Farm info

What is a Core Coffee?

When it comes to buying green coffee, maintaining consistency in cup profile can be a real challenge for roasters. With so many different flavor profiles and crops that vary due to climate conditions, offering the same coffee to clients and consumers can become
difficult. With that in mind, we developed the Core Coffees program: a curated selection coffees from some of the world’s key origin countries: Brazil, Colombia, Costa Rica, Ethiopia, Perú, México Guatemala and Honduras.

Core Coffees are named after the national tree of each origin, celebrating the culture and natural environment from which they come. Our green coffee buyers carefully select lots that represent the traditional cup characteristics of each country.

The Ciprés was officially declared Mexico’s national tree in 1921. Revered since Aztec times and commonly planted near lakes and canals, it symbolizes endurance, wisdom, and connection to water and community life.

About Ciprés

Sourced from indigenous coffee-producing communities in the Tenejapa region of Chiapas, this lot reflects the distinct identity of Mexican coffee. The region’s high elevations, volcanic soils, and rich cultural heritage shape both the land and its coffee.
Producers cultivate varieties including Caturra, Typica, Costa Rica, and Marsellesa, all processed using washed method to preserve clarity and highlight regional character. Harvested at altitudes between 1,000 and 1,350 meters, the coffee undergoes overnight fermentation before being sun-dried on patios for 12 to 18 days.

Region

The state of Chiapas is Mexico’s southernmost coffee-growing region, bordered by Guatemala to the east and the Pacific Ocean to the south. Its landscape is marked by the Sierra Madre de Chiapas, a mountain range that rises from coastal plains into high-altitude forests, creating a remarkable diversity of microclimates and ecosystems. Protected areas such as El Triunfo Biosphere Reserve, home to one of the last remaining cloud forests in Central America, highlight the region’s rich biodiversity.
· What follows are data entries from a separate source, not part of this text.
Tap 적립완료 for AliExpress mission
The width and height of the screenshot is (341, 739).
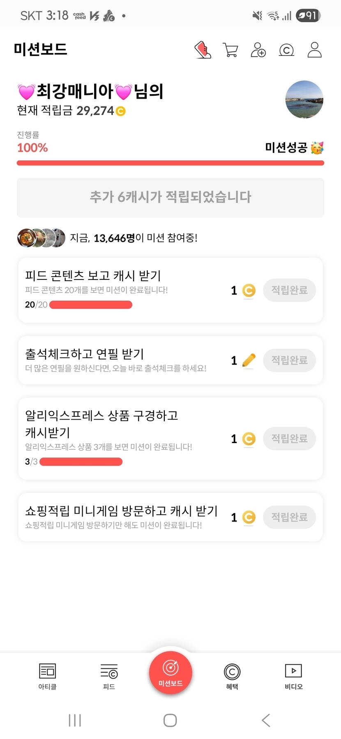289,439
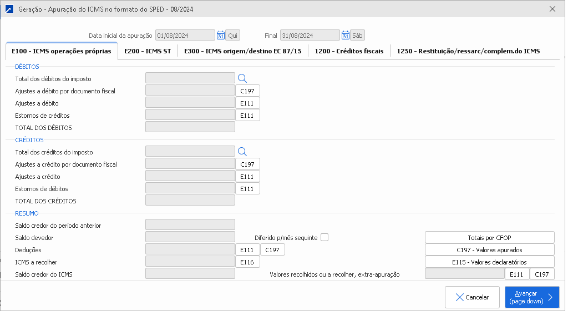Click magnifier beside Total dos débitos do imposto
This screenshot has width=573, height=315.
(x=242, y=78)
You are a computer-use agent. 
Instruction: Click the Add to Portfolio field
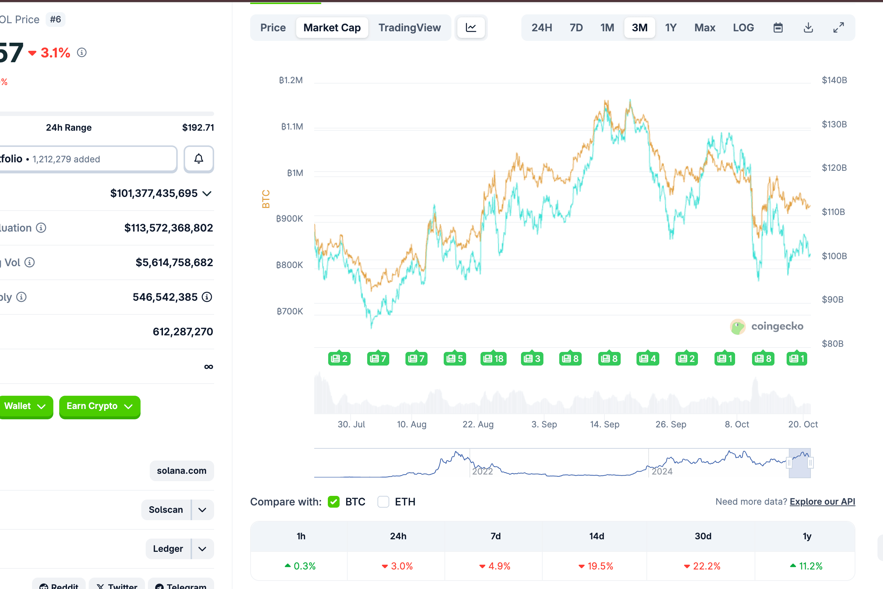coord(86,159)
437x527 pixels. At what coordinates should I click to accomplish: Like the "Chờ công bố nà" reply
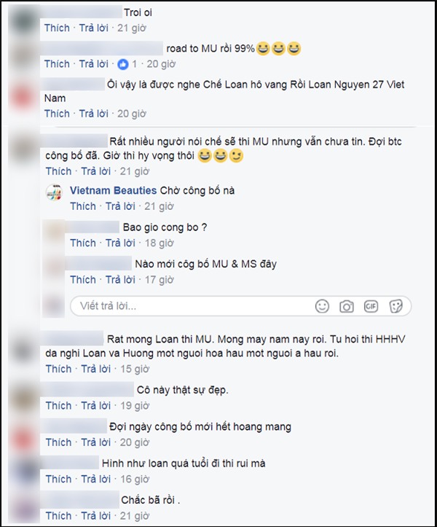click(82, 206)
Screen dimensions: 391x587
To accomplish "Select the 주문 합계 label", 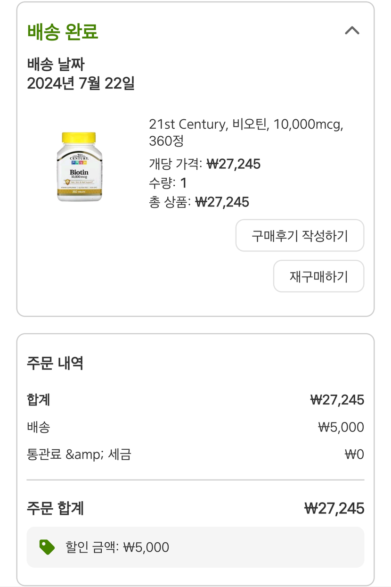I will (56, 508).
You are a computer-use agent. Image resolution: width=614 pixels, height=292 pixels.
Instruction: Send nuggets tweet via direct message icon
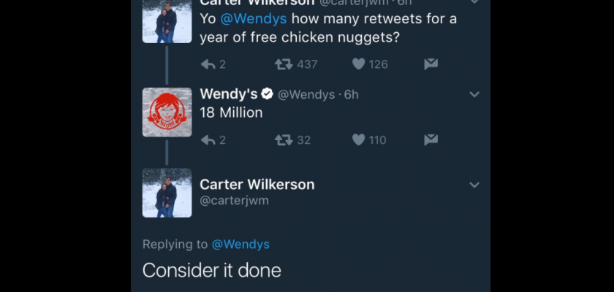[x=431, y=64]
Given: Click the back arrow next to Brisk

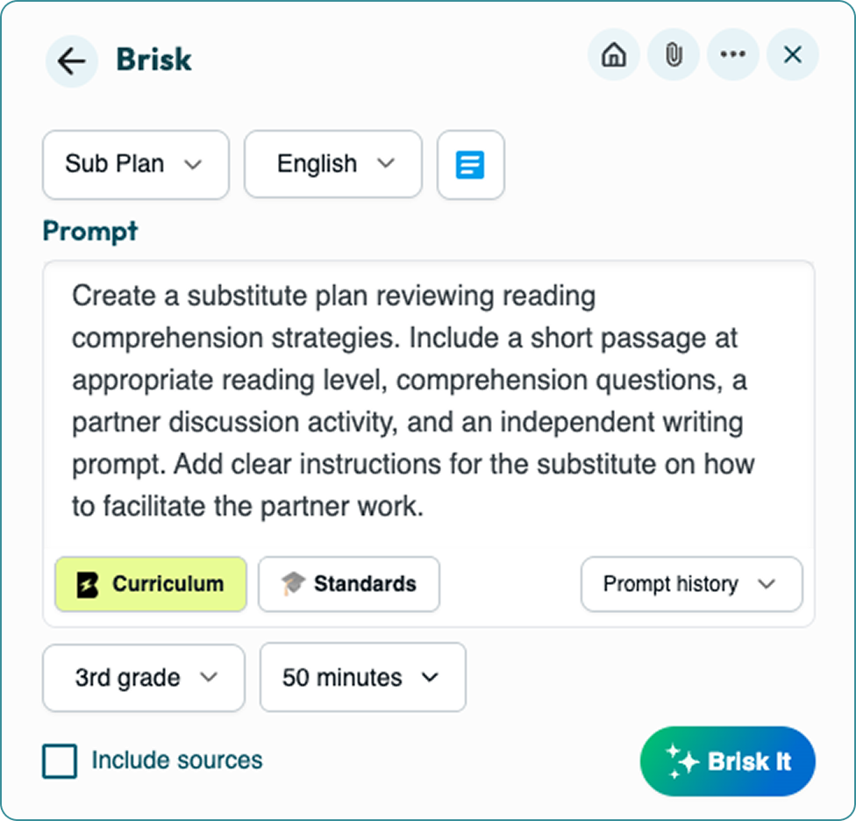Looking at the screenshot, I should 72,60.
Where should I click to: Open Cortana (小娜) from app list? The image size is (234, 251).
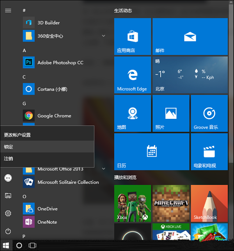[52, 89]
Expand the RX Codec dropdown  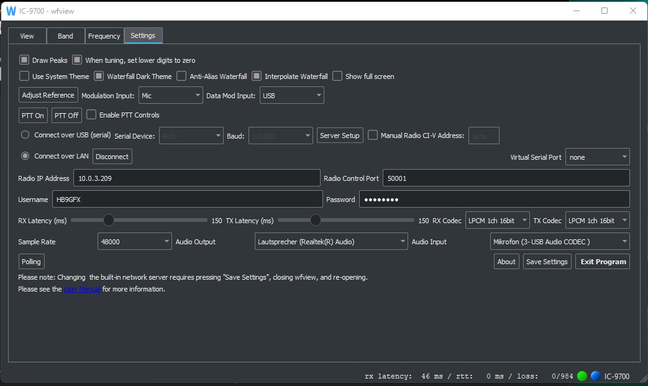pos(498,221)
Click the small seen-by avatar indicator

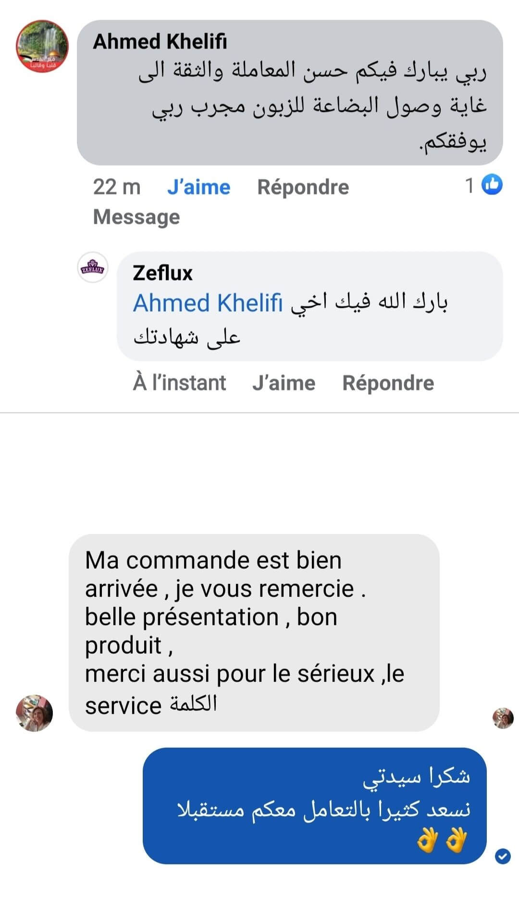[503, 718]
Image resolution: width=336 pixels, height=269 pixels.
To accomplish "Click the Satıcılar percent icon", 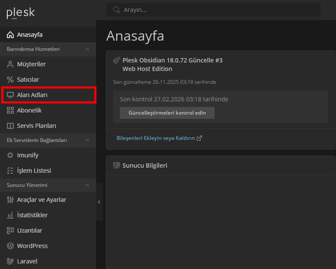I will (x=10, y=80).
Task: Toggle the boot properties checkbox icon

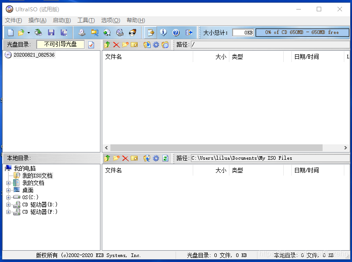Action: [91, 44]
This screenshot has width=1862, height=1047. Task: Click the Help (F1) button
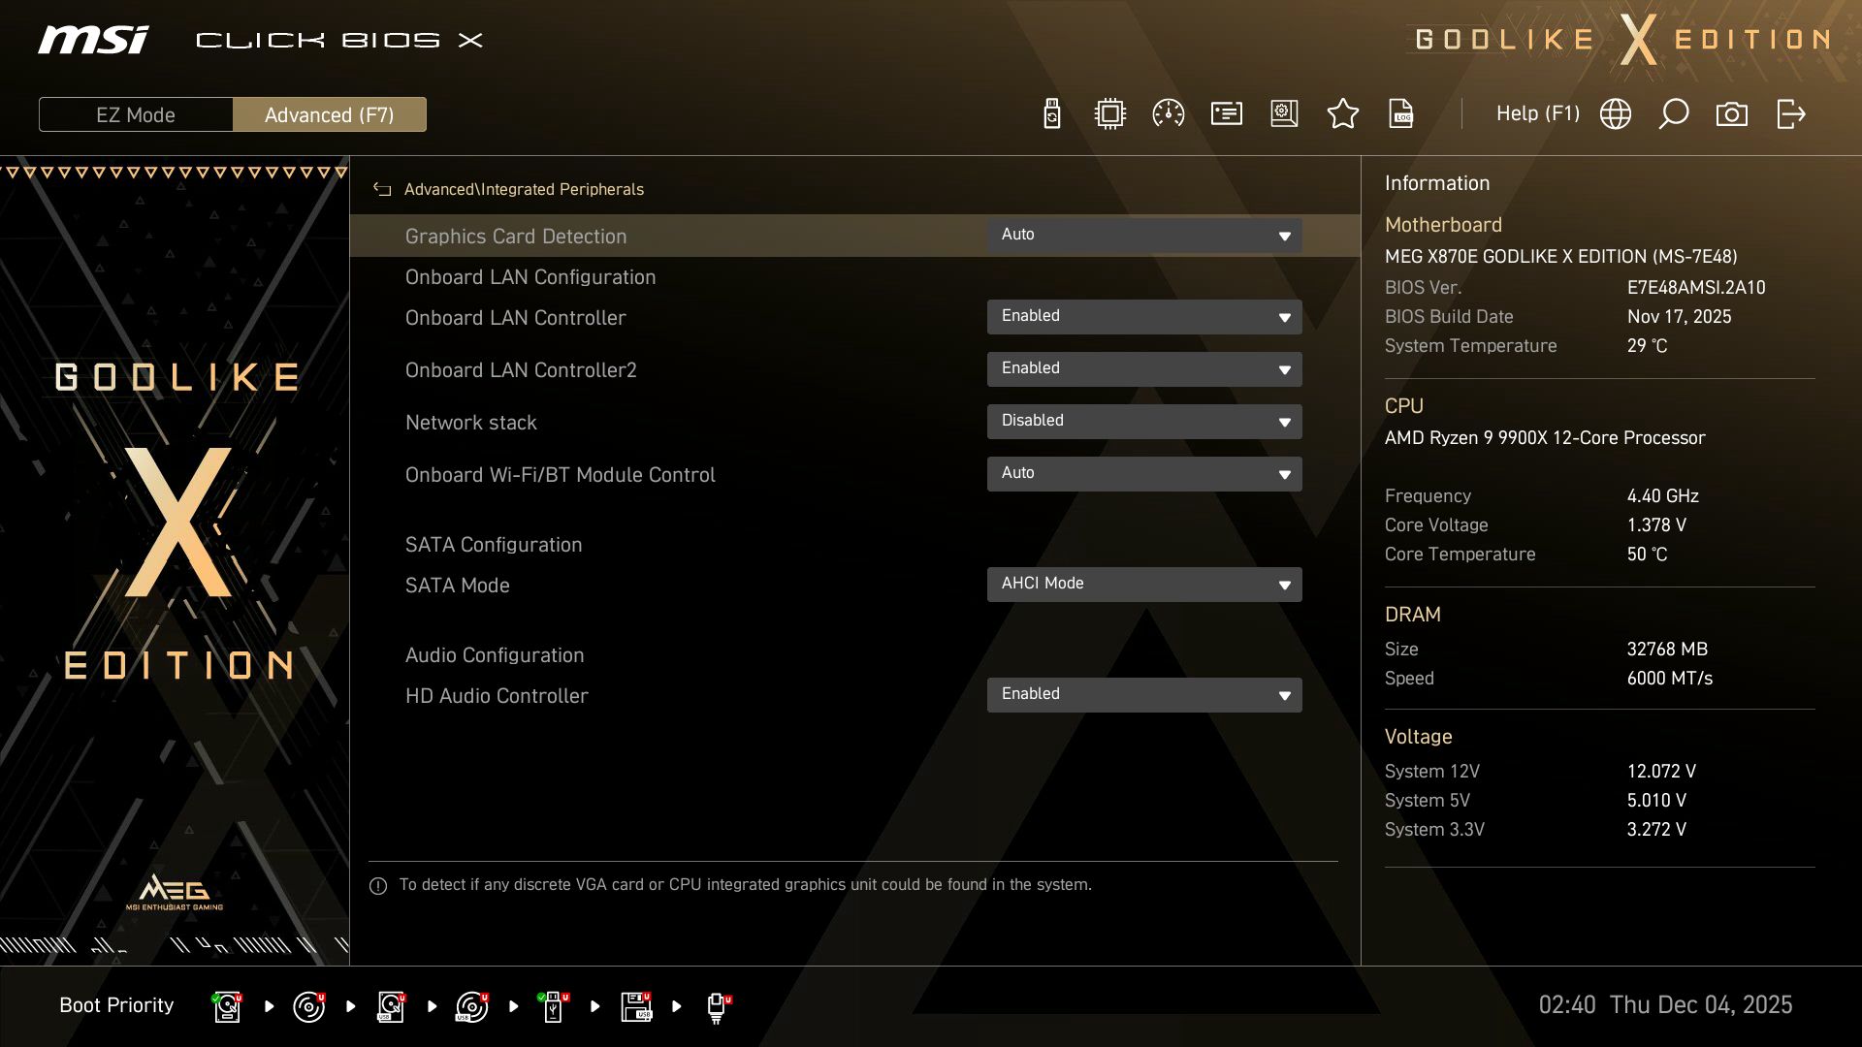[1538, 113]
Coffee cultivation in Chiapas is concentrated in these highlands, where elevations between 1,200 and 1,800 meters above sea level, coupled with fertile volcanic soils, provide ideal conditions for Arabica varieties. Shade-grown under native trees, coffee here benefits from abundant rainfall and moderate year-round temperatures, factors that encourage slow cherry development and a complex cup profile.

Chiapas is also defined by its cultural heritage. Indigenous communities, including Tzeltal and Tzotzil Maya groups, play a central role in coffee production, often farming small plots of land passed down through generations. Their traditions, combined with sustainable practices and community-led cooperatives, make Chiapas one of Mexico’s most distinctive and celebrated coffee origins.